Klingbeil bestätigt auf Nachfrage die Pläne, weist aber auch auf eine neue Entwicklung hin. „Alle Modelle, die gerade im Raum stehen, gehen davon aus, dass die Zahl der Wahlkreise von 299 auf 280 reduziert wird, wie es der Bundestag 2020 beschlossen hat“, erklärt er. Die Ampelkoalition plane aktuell allerdings einen anderen Weg. Die bestehende Zahl von 299 Wahlkreisen solle erhalten bleiben und es werde dann nur eine entsprechende Zahl von Listenmandaten geben, sodass über diesen Weg der Bundestag deutlich verkleinert werde. „Wir gehen mit diesem neuen Vorschlag nun in die parlamentarischen Beratungen“, so Klingbeil.

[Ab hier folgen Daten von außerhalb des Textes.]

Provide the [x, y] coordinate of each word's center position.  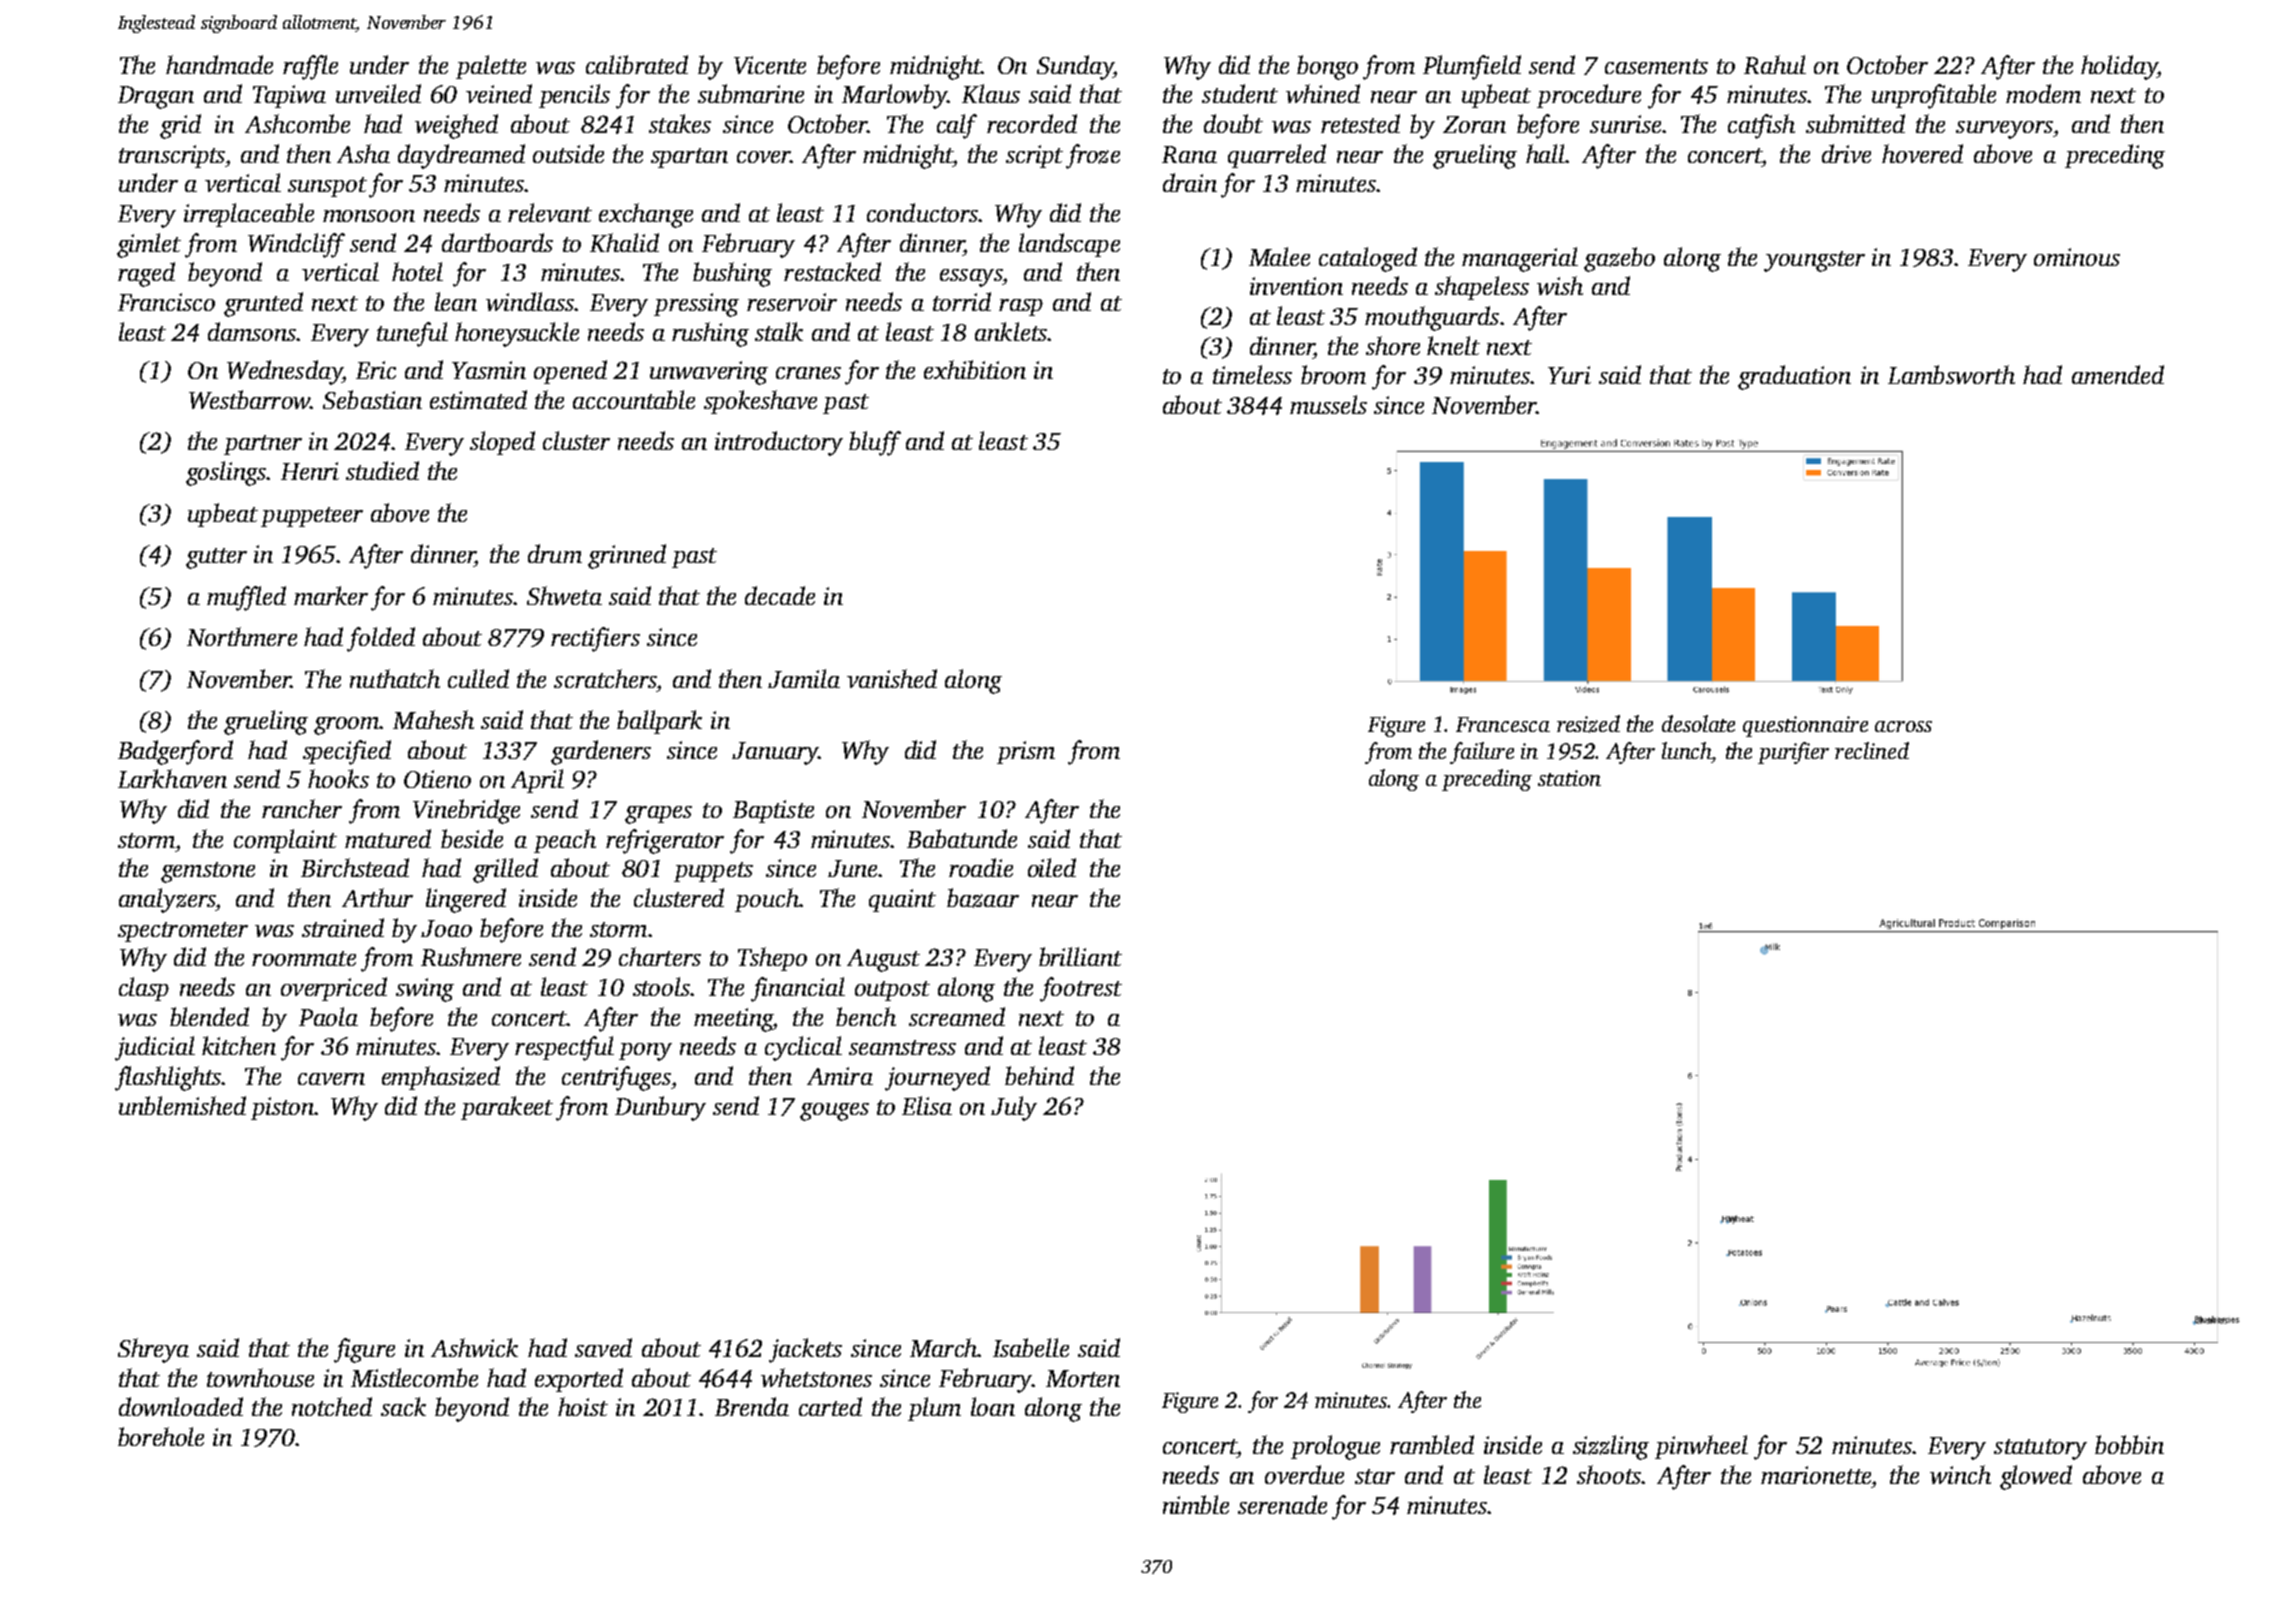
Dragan [156, 97]
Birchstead [355, 867]
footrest [1081, 989]
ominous [2077, 257]
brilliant [1080, 956]
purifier [1793, 753]
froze [1093, 156]
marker [331, 595]
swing [425, 990]
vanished [892, 678]
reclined [1872, 750]
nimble [1196, 1504]
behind [1039, 1075]
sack [403, 1406]
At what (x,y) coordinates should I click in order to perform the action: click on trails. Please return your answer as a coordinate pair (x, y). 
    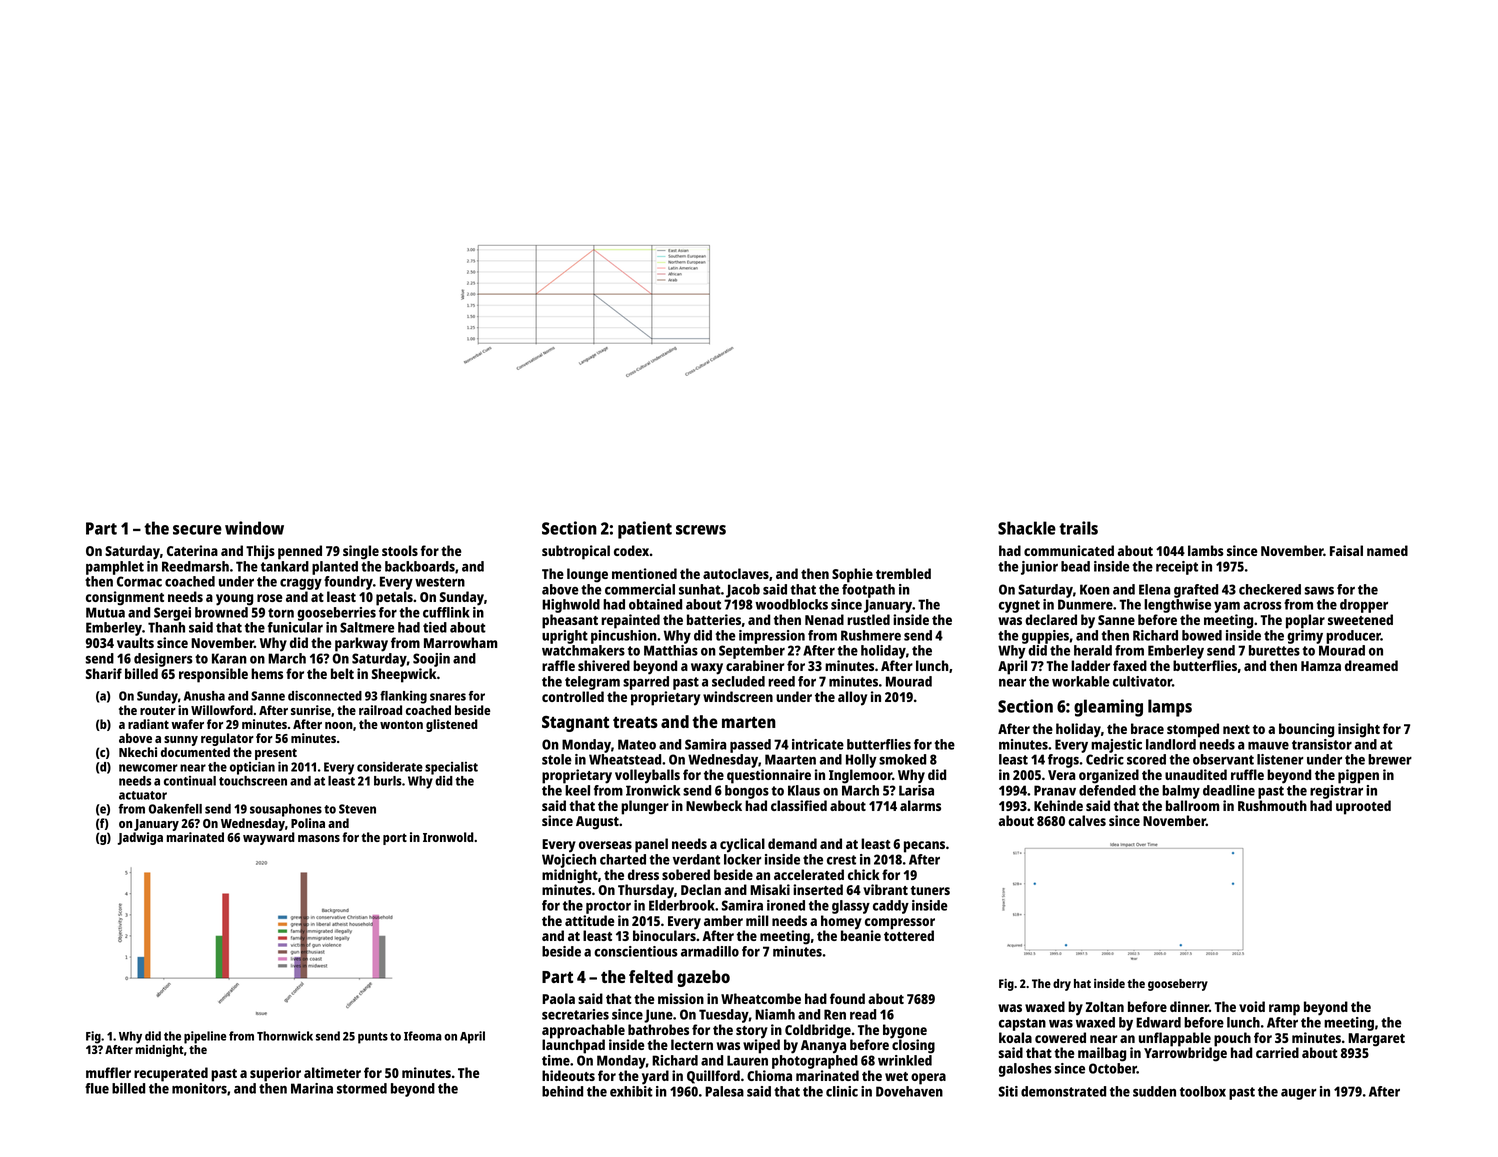
    Looking at the image, I should click on (1078, 528).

Die niedersächsischen Sozialdemokraten wissen davon offenbar nichts. Das vorliegende Papier, das im Lande kursiert, ist nicht der erste Versuch des niedersächsischen Innenministers, eine Reform für die Bundestagswahl auf den Weg zu bringen. Schon Anfang September hatte Boris Pistorius (SPD) einen Vorschlag für einen neuen Zuschnitt vorgelegt. Damals war der Landkreis Verden komplett, immerhin noch komplett, dem Landkreis Nienburg zugeschlagen worden. Schon damals regte sich Widerstand aus Unionskreisen. „Die Wahlkreise, die künftig zu klein sind, liegen im Osten Niedersachsens. Diese Regionen bleiben verschont, offenbar, weil es Wahlkreise mit SPD-Mehrheiten sind“, erklärt auf Nachfrage CDU-Landesgruppenchef im Bundestag, Mathias Middelberg.

Ursache für die neue Wahlkreis-Struktur sind die ambitionierten Pläne, den Bundestag zu verkleinern und rund 20 Wahlkreise deutschlandweit aufzulösen. Demzufolge müsste jeder kommende Wahlkreis durchschnittlich eine Viertelmillion Einwohner aufweisen. Das Problem: Aktuell würde ausgerechnet der Wahlkreis Klingbeils niedersachsenweit am weitesten hinterherhinken. Der Heidekreis, kombiniert mit dem Altkreis Rotenburg, läge bei einem Minus von rund 23 Prozent. In einem ersten Wahlkreis-Entwurf hatte der Innenminister noch Zeven, Tarmstedt und Sittensen draufgeschlagen, die sowieso zum Landkreis Rotenburg gehören. Davon ist jetzt keine Rede mehr. Verden, Kirchlinteln und Langwedel sollen die Lücke auffüllen.

Widerstand hatte es nach dem ersten Vorschlag von ganz anderer Stelle gehagelt. Aus dem Raum Cloppenburg/Vechta. Massiv trommelten Vertreter aller politischer Richtungen für einen Erhalt der dortigen Region – offenbar mit Erfolg.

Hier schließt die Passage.